What do some employers do now? Some employers have their own contractual policies, which make the entitlements more equal. Many civil service departments and agencies offer enhanced maternity leave and pay provision. But as Adoption UK has found out, many employers enhance maternity but not adoption packages, leading to double discrimination. I can give some examples.
At the Department for Work and Pensions, the eligibility for 52 weeks of adoption and maternity leave is equalised, as are levels of contractual maternity and adoption leave for employees with one year’s service. However, there is still a difference in the rate of pay for the first six weeks for those on the statutory package. At BIS, contractual adoption and maternity entitlements appear to be equalised: 52 weeks’ adoption leave and maternity leave are both entitlements regardless of the length of service. The Foreign and Commonwealth Office offers a statutory package, or contractual maternity/adoption pay, on full salary during 26 weeks’ ordinary maternity/adoption leave, subject to certain conditions including a year’s service. However, on the parliamentary estate, instead of matching the contractual maternity arrangements of six months on full pay, contractual adoption pay gives only two weeks on full pay. In an answer to me, the Department for Education says:
“All staff regardless of the length of service or appointment status are eligible for 28 weeks of maternity or adoption leave on full pay. All staff have the option to follow that with 24 weeks of unpaid maternity or adoption leave.”—[Official Report, 28 June 2011; Vol. 530, c. 758W.]
What does the private sector do? I have heard from the John Lewis Partnership, which says that the eligibility for adoption leave still requires 26 weeks’ service. But it says:
“After a qualifying period of two years, we top up adoption pay to the partner’s contractual rate of pay for the first 14 weeks. We take exactly the same approach with maternity leave.”
The measures in the Bill are important, because it would show that society values adopters. There is a financial and social cost benefit of getting children out of care. In the 2009-10 financial year, around £3 billion was spent on looked-after children. That is a gross figure of £37,000 per child. The sad fact is that there are 64,400 children in local authority care in England. Only 3,200 were adopted during the year to 31 March 2010.
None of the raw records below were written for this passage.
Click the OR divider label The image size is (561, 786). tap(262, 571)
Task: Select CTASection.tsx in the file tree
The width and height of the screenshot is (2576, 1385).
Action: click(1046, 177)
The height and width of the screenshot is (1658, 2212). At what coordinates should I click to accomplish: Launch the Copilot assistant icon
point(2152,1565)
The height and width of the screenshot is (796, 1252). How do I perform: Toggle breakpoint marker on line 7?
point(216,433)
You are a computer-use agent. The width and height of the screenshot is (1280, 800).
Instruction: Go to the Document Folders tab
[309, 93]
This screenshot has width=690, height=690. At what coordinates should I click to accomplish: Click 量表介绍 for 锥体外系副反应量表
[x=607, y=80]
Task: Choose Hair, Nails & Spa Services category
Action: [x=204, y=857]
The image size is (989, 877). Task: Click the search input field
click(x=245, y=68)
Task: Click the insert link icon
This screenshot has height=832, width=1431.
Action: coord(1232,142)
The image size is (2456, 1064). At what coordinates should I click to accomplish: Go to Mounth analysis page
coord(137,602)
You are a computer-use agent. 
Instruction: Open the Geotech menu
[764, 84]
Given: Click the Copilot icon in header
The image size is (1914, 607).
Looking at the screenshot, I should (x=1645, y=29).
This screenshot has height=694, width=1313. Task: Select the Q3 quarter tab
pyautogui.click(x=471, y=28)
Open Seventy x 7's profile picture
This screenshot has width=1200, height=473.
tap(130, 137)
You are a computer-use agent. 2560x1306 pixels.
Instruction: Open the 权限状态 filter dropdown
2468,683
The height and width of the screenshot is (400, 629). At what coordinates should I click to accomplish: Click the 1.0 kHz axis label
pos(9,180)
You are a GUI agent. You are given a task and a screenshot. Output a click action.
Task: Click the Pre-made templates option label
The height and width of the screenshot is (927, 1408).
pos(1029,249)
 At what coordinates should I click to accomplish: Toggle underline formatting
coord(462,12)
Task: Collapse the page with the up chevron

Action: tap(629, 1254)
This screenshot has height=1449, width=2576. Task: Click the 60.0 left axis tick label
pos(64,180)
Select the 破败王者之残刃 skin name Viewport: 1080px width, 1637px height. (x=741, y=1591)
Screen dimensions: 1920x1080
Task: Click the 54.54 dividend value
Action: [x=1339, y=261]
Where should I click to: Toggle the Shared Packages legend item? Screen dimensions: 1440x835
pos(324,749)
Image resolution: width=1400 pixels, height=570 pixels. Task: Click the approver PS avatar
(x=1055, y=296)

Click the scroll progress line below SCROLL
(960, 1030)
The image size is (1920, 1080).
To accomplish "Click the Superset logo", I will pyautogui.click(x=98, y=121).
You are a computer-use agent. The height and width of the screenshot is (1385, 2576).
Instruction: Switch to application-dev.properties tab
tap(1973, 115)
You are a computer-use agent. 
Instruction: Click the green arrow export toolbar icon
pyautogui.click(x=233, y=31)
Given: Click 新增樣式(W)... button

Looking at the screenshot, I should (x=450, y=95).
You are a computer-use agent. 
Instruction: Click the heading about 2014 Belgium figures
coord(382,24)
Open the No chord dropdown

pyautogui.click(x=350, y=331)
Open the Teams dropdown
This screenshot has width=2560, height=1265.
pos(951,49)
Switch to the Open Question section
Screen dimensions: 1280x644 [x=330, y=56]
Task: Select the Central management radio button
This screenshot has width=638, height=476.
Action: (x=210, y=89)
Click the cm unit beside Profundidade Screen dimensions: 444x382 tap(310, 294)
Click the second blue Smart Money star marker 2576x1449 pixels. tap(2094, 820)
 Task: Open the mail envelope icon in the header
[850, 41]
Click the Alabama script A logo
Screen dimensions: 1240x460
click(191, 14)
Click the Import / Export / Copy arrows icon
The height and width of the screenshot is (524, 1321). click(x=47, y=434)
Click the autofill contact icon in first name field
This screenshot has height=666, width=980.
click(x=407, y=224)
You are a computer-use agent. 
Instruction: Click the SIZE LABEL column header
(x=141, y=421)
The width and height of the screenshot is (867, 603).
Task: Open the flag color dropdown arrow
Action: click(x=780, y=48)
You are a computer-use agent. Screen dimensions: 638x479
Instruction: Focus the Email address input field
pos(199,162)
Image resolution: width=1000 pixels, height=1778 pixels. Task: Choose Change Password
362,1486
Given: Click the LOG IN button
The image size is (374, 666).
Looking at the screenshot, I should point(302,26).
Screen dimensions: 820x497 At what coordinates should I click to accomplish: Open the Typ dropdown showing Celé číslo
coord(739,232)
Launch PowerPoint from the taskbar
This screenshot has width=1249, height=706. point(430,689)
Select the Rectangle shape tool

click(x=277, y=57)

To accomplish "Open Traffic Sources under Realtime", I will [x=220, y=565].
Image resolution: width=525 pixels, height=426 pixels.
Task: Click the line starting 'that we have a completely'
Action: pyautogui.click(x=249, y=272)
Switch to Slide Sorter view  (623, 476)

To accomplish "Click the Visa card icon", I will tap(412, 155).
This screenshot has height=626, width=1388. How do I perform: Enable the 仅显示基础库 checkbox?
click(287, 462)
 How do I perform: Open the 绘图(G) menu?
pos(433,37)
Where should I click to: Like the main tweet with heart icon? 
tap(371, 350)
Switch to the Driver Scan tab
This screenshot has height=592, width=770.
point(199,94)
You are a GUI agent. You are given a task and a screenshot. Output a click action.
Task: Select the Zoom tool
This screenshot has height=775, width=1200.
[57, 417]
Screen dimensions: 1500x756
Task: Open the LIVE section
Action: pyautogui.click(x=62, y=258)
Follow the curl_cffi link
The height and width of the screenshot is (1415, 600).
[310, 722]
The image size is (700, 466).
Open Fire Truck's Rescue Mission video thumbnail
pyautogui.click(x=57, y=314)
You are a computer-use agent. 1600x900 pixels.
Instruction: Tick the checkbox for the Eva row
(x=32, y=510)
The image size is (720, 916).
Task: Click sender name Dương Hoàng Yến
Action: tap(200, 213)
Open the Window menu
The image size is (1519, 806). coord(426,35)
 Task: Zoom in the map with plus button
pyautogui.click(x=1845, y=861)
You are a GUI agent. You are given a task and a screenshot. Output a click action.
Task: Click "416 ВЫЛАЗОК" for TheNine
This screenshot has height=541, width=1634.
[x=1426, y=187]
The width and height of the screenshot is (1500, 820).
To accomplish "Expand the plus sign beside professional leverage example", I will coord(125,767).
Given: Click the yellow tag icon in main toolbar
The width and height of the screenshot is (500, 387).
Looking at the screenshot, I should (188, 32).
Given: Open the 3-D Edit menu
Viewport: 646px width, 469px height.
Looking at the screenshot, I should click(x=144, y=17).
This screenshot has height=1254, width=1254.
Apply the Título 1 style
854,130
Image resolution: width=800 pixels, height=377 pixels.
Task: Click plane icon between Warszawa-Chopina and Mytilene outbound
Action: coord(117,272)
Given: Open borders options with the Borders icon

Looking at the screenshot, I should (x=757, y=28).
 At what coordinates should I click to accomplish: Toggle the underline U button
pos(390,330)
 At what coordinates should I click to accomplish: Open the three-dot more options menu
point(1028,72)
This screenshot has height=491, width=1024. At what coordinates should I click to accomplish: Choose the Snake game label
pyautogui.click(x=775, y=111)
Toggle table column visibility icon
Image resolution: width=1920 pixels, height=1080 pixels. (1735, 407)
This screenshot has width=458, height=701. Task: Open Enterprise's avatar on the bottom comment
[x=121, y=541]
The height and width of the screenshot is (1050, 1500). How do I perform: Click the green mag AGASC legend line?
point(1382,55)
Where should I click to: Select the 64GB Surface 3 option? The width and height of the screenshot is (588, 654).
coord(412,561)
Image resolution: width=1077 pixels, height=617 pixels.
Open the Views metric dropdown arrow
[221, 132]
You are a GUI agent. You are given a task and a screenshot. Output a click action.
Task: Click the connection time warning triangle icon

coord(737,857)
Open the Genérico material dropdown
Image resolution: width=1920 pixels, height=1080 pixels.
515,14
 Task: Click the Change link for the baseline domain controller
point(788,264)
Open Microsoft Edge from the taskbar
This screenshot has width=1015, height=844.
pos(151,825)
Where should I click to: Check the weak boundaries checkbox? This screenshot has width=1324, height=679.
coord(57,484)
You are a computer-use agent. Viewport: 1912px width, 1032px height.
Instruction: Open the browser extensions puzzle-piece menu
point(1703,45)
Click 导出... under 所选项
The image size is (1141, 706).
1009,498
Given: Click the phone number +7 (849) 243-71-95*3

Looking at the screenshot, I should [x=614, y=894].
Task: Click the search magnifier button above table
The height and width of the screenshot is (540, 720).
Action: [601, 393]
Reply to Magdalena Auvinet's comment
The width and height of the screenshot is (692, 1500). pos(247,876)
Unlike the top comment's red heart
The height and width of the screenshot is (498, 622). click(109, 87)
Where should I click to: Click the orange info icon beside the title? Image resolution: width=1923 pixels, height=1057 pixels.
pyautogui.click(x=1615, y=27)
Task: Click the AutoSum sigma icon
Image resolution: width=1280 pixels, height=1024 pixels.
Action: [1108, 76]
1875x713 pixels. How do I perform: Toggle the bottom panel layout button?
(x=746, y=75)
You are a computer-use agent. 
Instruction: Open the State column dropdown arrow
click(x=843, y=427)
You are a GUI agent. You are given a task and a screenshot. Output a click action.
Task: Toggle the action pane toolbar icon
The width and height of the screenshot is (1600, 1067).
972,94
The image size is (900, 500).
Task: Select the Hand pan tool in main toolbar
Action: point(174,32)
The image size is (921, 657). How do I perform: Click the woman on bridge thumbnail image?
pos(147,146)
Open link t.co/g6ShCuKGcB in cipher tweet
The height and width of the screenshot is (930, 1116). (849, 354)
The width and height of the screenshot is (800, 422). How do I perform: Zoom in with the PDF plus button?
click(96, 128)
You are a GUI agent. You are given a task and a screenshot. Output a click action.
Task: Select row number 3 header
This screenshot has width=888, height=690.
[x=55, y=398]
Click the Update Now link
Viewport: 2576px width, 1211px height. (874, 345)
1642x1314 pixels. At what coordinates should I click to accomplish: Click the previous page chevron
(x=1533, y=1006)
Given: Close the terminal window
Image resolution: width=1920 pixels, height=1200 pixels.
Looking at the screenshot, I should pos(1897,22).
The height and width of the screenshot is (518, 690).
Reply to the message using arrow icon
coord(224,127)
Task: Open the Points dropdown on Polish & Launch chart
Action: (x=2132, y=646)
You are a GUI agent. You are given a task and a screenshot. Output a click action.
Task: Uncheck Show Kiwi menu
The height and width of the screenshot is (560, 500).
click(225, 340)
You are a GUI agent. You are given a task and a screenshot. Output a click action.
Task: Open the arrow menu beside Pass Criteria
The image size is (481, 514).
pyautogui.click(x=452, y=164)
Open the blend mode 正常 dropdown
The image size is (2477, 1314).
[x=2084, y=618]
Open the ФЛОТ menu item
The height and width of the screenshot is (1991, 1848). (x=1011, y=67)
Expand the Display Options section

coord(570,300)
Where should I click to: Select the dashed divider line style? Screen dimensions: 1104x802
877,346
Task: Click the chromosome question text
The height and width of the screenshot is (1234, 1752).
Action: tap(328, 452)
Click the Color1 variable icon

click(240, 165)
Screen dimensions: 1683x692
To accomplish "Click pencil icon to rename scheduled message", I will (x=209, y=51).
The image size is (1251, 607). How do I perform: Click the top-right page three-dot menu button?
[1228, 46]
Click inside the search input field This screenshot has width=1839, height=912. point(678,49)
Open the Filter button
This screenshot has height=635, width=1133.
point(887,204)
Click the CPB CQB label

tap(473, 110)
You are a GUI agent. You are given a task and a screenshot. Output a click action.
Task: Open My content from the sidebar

In conclusion, we should recognise and reward adopters, and show them that they are valued as parents, by equalising their entitlements to support. That would support the Government’s aim of increasing the number of adopters. The legislative changes are minor and the financial costs are minimal, and they are far outweighed by the benefits, in both the short and the long term. The changes that the legislation would make to the lives of adoptive parents would enable them to give their children the best start in their vital first year. Local authorities and adoption agencies placing children expect the new parents to take time off work of up to one year, and adoptive parents should be compensated in the way that birth parents are.
Perhaps the next child who is adopted and given a home will become the next Steve Jobs—inventor of the iPad, beloved of many Members—or the next KT Tunstall, the brilliant singer-songwriter; both those people were adopted. As Pablo Casals said:
“Each child is unique; each child is a marvel. We must all work hard to make the world worthy of its children.”
I am sure that the whole House agrees with that sentiment. I commend the Bill to the House.
Question put and agreed to.
That Valerie Vaz, Ann Coffey, Julie Elliott, Yvonne Fovargue, Richard Harrington, Keith Vaz, Julie Hilling, Margaret Hodge, Grahame M. Morris and Fiona O’Donnell present the Bill.
Valerie Vaz accordingly presented the Bill.
Bill read the First time; to be read a Second time on 20 January 2012, and to be printed (Bill 212).